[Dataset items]
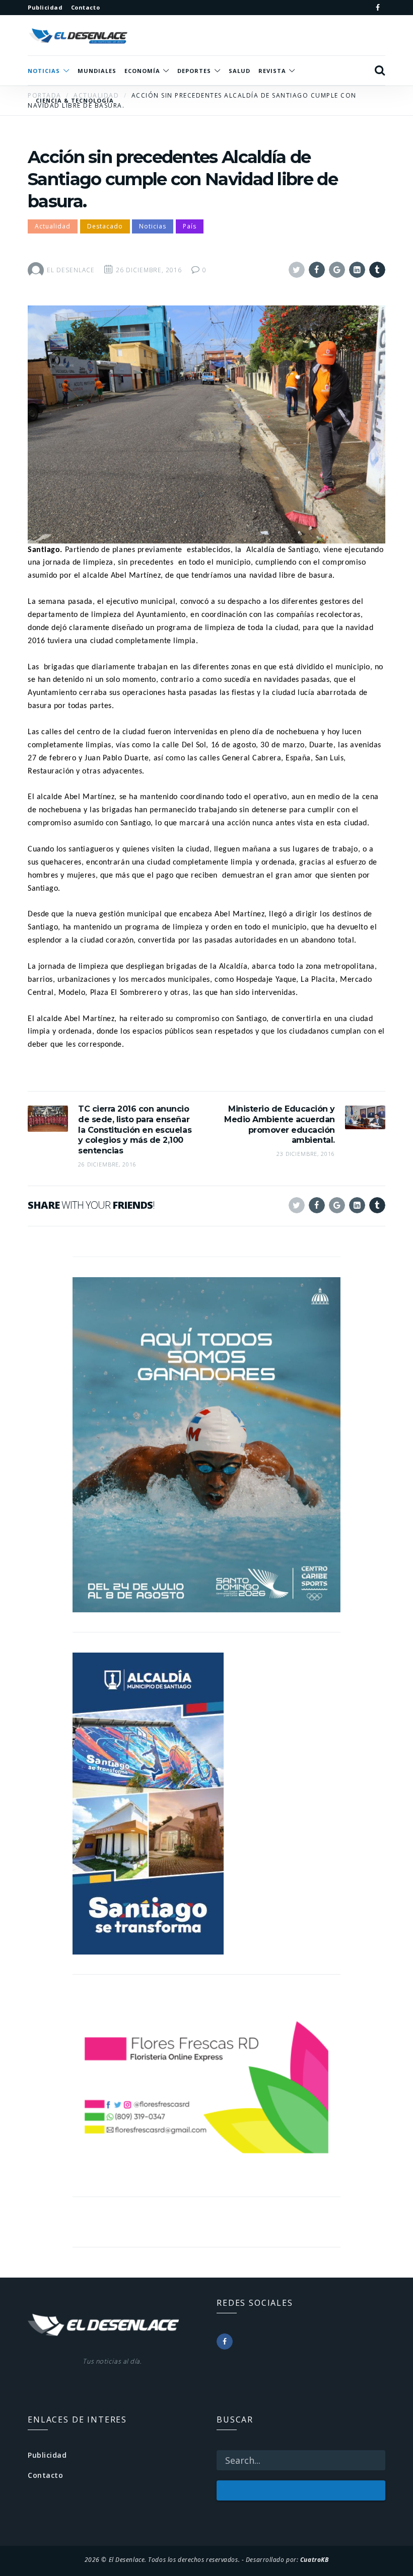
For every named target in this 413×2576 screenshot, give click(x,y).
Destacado (105, 226)
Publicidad (47, 2455)
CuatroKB (314, 2559)
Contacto (45, 2475)
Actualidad (53, 226)
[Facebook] (377, 7)
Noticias (152, 226)
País (189, 226)
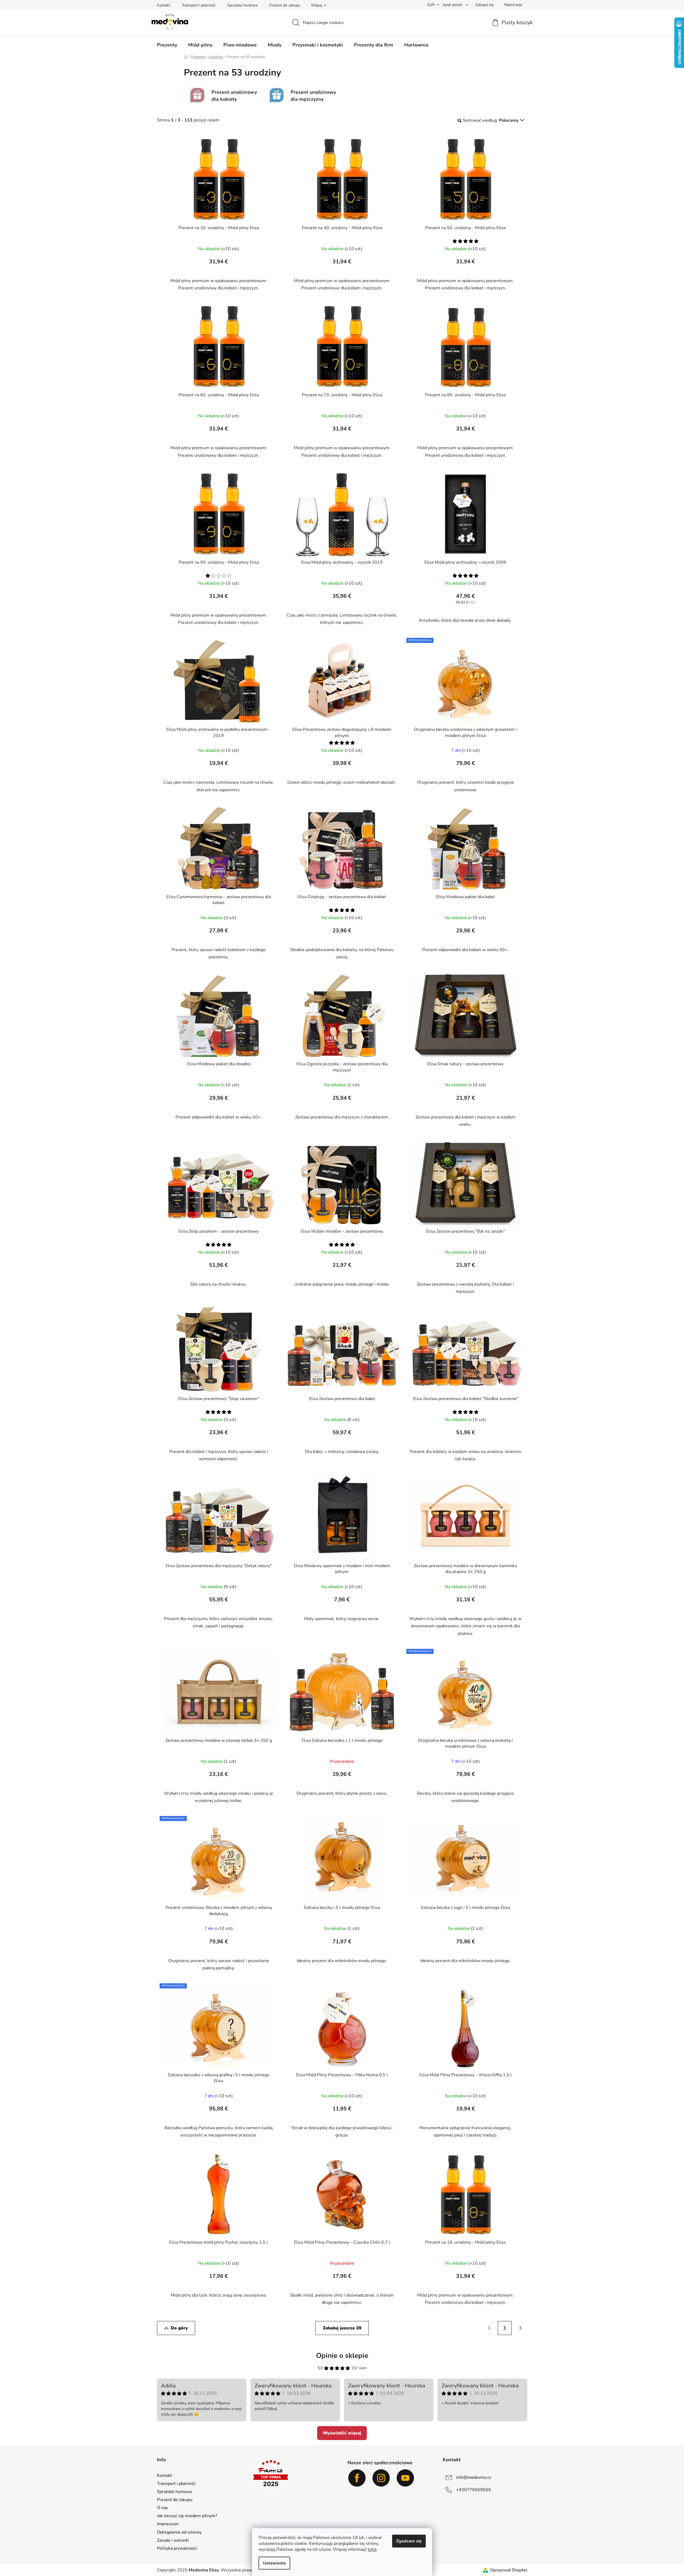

_WORK INSTRUCTIONS_:
Only the text of the entries above is to be given again, exactly, with the pictures left out.

_TASK SOLUTION_:
For every named target in this 413×2576 screenshot, give click(x,y).
Destacado (105, 226)
Publicidad (47, 2455)
CuatroKB (314, 2559)
Contacto (45, 2475)
Actualidad (53, 226)
[Facebook] (377, 7)
Noticias (152, 226)
País (189, 226)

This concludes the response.